MLB Hot Stove Comedy Show

Dylan Tully

Assistant Sports Editor

As baseball season moves towards Opening Day, and pitchers and catchers begin to report to their spring training locations, there are abundant headlines all over the Major Leagues. The MLB websites I visit on a daily basis focus on the “hot stove” during baseball’s winter months, where rumors and news are brought to the attention of the fans. I would like to focus on a few of the biggest, funniest, most annoying or even most awkward headlines in the MLB as the season approaches.

First, in the last few days, the New York Yankees have been doing everything in their power to move A.J. Burnett to another team before the season begins. Burnett has had his fair share of struggles in pinstripes, and there is a real sense of urgency from everyone involved to get this deal done. The Yankees are likely going to have to eat $23 million worth of his contract to make this deal happen. If you’re Burnett, that makes you feel bad enough, but imagine if this deal doesn’t happen. You enter the Yankees’ spring training fighting for a job in the rotation, knowing that the Yanks were trying to pay tens of millions of dollars for you to pitch against them or for another team this year. Seems to me that the cards would be stacked against his quest for a spot in the starting rotation. Why would the Yankees pay you $33 million over the next two years to start for them, when they want to pay almost that much to make sure you never stand on the Yankee Stadium mound again? The official ruling on this offseason story is that it is funny and big for Yankees fans, but could turn awkward fast.

The next offseason headline could be called the anti-A.J. Burnett story. As previously mentioned, the Yanks will pay 20-something million for Burnett to leave their team, while the Rangers paid $51 million dollars just to talk to Japanese import Yu Darvish about signing with them. The Rangers are taking a big risk, as most Japanese signings prove to be a huge waste of money. Darvish is a different type of physical specimen though, and it was a move the Rangers had to make, as this will be the first season that Albert Pujols will oppose them in their own division. The official ruling on this offseason story is that it is big and important for now, but Red Sox fans know from Daisuke Matsuzaka that a good signing can turn bad…and fast.

The next offseason move involves Hanley Ramirez and his potential move to third base after the Miami Marlins acquired Jose Reyes to be their shortstop. For those who don’t know, the Marlins are forming a circus down in Miami. They paid big bucks for Heath Bell, who is certifiably nuts, to be their closer, as his large frame sprinted from the bullpen and did a full soccer slide to the mound during the All Star Game. They hired Ozzie Guillen, who struggles to make it past the fifth inning without getting ejected and struggles to make it to May 1st without calling out his entire team’s work ethic. If you think we’re getting off the crazy train now, it’s just getting started, as Carlos Zambrano was traded from the Cubs to South Beach.

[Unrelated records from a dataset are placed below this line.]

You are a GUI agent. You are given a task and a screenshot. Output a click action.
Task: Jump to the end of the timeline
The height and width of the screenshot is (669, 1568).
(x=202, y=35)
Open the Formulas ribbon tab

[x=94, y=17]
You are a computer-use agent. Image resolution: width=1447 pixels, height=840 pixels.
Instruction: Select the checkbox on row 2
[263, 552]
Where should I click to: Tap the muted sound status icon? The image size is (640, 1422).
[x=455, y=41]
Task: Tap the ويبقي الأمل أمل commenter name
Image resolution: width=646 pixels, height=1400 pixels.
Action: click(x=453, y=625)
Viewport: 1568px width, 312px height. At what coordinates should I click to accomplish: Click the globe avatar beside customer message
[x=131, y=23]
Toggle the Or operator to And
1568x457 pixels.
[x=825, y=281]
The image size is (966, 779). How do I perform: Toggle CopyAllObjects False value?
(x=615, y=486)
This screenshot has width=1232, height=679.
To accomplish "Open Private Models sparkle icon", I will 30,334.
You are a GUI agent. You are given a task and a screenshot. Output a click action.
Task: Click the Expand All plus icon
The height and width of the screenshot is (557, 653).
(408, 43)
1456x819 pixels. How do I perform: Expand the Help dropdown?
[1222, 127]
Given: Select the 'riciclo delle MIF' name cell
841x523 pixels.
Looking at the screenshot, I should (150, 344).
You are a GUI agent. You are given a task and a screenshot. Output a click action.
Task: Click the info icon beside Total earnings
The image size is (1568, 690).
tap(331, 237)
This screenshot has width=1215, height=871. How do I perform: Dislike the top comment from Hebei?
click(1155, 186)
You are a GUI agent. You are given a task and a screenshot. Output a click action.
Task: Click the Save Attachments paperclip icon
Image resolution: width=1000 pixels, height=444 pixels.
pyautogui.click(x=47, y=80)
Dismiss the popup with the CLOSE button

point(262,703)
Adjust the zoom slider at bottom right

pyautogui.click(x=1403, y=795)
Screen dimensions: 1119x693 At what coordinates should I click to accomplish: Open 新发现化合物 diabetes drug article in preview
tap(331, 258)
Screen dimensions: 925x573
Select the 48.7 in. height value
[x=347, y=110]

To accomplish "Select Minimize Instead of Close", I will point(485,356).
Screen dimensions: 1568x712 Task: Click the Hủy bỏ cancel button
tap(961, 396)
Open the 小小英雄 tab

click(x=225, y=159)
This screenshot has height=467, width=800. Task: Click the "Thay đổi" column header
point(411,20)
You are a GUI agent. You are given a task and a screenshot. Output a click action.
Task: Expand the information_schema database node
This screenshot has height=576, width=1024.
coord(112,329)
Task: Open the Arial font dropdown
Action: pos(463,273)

Zambrano is as crazy as they come, and while this Marlins team does have a chance to succeed, it is completely possible that this turns into a train wreck. If a train wreck does happen then Ramirez will certainly be a key contributor, because he is whining about the move to third base. This is what I don’t understand about Ramirez. All of his career he has been on a terrible team and has played without hustle and heart for that very reason. Now, the front office tried to build around him, and he thinks he is too good to change positions. Make up your mind: either care about only yourself, or care about your team, but don’t pretend to do both. The official ruling on this offseason issue is that the Marlins could surprise a lot of people, but the Marlins’ circus could just as easily turn ugly.

No matter how they turn out, keep an eye on these developing storylines entering the season.